Automatic diagnosis of fungal keratitis using data augmentation and image fusion with deep convolutional neural network.

Author: 

Liu Z, Cao Y, Li Y, Xiao X, Qiu Q, Yang M, Zhao Y, Cui L.
Comput Methods Programs Biomed. 2019 Aug 9:105019.

Abstract: 

BACKGROUND AND OBJECTIVES:

Fungal keratitis is caused by inflammation of the cornea that results from infection by fungal organisms. The lack of an early effective diagnosis often results in serious complications even blindness. Confocal microscopy is one of the most effective methods in the diagnosis of fungal keratitis, but the diagnosis depends on the subjective judgment of medical experts.

METHODS:

To address this problem, this paper proposes a novel convolutional neural network framework for the automatic diagnosis of fungal keratitis using data augmentation and image fusion. Firstly, a normal image is augmented by flipping to solve the problem of having a limited and imbalanced database.

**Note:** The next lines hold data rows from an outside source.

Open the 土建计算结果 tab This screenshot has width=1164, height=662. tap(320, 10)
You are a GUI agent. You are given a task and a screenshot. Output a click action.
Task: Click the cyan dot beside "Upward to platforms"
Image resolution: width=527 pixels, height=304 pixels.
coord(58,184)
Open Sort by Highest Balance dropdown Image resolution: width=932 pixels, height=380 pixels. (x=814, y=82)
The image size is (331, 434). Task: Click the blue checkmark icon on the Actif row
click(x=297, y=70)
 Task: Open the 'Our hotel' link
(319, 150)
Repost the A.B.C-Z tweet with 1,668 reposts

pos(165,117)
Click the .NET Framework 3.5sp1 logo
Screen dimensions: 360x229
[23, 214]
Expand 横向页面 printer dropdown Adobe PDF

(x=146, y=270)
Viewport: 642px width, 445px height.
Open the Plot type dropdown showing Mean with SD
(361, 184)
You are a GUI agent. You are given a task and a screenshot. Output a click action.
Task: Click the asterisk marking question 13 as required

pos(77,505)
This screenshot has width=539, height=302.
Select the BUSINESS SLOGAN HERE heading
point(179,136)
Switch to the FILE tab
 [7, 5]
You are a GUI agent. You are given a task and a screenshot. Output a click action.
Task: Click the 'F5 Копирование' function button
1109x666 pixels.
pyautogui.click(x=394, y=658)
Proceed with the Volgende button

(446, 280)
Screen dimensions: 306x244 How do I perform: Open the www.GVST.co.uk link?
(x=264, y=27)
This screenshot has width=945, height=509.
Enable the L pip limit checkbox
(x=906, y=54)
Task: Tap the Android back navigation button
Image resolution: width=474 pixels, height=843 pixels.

Secondly, a sub-area contrast stretching algorithm is proposed for image preprocessing to highlight the key structures in the images and to filter out irrelevant information. Thirdly, the histogram matching fusion algorithm is implemented, then the preprocessed image is fused with the original image to form a new algorithm framework and a new database. Finally, the traditional convolutional neural network is integrated into the novel algorithm framework to perform the experiments.

RESULTS:

Experiments show that the accuracy of traditional AlexNet and VGGNet is 99.35% and 99.14%, that of AlexNet and VGGNet based on MF fusion is 99.80% and 99.83%, and that of AlexNet and VGGNet based on histogram matching fusion (HMF) is 99.95% and 99.89%. The experimental results show that the AlexNet framework using data augmentation and image fusion achieves a perfect trade-off between the diagnostic performance and the computational complexity, with a diagnostic accuracy of 99.95%.

CONCLUSIONS:

These experimental results demonstrate the novel convolutional neural network framework perfectly balances the diagnostic performance and computational complexity, and can improve the effect and real-time performance in the diagnosis of fungal keratitis.